__WHAT THIS TASK INVOLVES__. Wherever the string "Identify" appears in the records, return the line that holds it.

__DATA FOR REVIEW__.
----

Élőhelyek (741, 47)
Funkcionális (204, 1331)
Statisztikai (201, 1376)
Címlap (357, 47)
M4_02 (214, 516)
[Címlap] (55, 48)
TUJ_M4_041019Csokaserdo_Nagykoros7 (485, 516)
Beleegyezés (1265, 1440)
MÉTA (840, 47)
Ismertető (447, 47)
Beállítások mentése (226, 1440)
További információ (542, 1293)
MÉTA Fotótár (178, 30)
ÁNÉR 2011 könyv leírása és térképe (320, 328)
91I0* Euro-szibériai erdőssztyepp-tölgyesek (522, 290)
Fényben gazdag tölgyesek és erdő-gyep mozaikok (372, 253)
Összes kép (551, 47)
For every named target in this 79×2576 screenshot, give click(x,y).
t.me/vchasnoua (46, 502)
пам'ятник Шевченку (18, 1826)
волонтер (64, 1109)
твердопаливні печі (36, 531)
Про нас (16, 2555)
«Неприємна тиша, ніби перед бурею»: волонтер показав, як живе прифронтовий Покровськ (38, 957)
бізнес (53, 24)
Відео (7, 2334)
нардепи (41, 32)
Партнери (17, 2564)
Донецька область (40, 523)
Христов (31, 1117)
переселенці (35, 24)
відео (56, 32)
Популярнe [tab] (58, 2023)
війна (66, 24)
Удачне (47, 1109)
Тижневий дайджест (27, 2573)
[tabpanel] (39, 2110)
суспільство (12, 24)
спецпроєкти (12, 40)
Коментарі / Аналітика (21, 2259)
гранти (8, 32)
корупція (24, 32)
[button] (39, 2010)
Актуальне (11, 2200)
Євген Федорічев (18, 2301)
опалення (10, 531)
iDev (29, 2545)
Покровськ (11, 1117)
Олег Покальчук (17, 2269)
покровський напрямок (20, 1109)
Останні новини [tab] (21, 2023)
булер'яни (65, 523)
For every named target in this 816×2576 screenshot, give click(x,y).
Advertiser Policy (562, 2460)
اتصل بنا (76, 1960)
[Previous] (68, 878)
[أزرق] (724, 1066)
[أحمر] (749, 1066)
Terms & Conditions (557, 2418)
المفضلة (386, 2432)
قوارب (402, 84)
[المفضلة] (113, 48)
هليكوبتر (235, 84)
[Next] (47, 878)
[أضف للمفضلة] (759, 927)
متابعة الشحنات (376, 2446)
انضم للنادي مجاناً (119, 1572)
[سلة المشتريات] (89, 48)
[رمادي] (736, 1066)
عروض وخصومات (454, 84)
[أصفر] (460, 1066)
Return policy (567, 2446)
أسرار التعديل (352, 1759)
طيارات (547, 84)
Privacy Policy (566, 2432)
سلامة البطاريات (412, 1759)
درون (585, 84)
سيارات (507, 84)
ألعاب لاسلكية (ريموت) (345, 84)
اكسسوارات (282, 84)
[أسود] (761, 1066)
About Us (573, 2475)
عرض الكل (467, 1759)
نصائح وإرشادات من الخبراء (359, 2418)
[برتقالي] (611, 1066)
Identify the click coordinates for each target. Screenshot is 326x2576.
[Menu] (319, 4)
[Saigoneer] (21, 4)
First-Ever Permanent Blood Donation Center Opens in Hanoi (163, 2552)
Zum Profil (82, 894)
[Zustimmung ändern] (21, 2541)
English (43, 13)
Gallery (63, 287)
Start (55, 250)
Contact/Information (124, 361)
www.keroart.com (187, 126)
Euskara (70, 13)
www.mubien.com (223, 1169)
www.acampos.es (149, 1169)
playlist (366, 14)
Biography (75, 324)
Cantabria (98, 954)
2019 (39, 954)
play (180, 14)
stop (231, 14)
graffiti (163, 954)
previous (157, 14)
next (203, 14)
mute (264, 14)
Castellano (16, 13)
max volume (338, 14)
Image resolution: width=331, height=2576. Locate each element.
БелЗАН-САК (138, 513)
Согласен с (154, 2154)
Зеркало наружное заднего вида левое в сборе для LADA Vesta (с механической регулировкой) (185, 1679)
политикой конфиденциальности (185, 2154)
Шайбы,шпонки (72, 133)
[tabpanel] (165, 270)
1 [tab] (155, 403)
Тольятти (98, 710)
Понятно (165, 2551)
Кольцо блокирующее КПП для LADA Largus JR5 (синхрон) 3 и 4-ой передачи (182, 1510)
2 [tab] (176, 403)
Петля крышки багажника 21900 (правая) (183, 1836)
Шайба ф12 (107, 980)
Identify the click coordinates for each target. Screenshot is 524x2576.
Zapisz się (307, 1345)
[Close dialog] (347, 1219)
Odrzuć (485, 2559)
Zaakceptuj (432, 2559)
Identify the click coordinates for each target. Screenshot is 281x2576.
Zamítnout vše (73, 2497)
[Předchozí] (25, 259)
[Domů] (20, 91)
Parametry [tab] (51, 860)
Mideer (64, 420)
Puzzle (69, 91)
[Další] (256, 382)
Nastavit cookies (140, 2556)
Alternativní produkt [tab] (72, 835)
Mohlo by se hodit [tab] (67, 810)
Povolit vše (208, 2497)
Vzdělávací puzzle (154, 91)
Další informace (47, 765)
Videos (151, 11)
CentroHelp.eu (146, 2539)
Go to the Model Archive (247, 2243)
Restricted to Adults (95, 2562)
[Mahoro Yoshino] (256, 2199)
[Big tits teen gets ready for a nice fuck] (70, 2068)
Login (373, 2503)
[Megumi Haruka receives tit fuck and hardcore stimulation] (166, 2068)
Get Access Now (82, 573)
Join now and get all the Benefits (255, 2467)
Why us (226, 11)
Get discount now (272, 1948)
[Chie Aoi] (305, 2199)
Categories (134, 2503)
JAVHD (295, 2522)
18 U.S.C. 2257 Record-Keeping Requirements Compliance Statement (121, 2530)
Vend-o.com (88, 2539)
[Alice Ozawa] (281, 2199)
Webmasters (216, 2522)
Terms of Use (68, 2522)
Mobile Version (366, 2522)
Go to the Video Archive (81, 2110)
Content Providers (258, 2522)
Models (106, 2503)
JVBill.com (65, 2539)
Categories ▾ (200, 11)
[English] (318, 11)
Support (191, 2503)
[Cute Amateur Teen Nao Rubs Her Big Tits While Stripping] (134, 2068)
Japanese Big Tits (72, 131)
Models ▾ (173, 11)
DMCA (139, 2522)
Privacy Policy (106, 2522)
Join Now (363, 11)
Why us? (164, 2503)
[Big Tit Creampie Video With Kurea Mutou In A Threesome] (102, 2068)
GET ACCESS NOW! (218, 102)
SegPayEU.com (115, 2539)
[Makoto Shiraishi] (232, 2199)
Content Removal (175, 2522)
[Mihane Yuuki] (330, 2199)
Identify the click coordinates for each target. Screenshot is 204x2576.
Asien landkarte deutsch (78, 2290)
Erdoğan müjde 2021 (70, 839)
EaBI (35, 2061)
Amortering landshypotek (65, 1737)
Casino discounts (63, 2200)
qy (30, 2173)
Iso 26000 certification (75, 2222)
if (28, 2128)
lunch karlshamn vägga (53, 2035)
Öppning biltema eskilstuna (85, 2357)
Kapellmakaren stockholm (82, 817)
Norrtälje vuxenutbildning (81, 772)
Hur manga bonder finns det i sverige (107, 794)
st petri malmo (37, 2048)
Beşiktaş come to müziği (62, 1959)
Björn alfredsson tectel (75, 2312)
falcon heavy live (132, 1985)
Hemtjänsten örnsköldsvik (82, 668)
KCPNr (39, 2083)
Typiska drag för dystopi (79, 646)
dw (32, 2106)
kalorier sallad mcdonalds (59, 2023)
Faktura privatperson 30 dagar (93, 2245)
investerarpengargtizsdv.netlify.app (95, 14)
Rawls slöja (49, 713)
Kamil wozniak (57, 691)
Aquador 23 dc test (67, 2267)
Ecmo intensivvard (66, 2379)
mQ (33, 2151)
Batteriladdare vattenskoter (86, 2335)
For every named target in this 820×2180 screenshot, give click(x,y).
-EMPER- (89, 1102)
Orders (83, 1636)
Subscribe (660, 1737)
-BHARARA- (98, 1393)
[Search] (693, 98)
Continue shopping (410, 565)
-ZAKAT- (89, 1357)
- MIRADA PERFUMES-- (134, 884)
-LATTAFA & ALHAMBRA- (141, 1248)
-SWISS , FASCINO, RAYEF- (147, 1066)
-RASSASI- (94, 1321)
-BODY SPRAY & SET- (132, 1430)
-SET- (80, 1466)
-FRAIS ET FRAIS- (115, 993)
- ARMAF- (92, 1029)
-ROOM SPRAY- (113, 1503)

----

__TASK OUTPUT__.
Identify the click coordinates for each target. Screenshot is 326x2576.
Identify the click coordinates for each target. Screenshot is 524x2576.
Identify the click coordinates for each target. Screenshot is 281x2576.
Identify the click coordinates for each target. Screenshot is 204x2576.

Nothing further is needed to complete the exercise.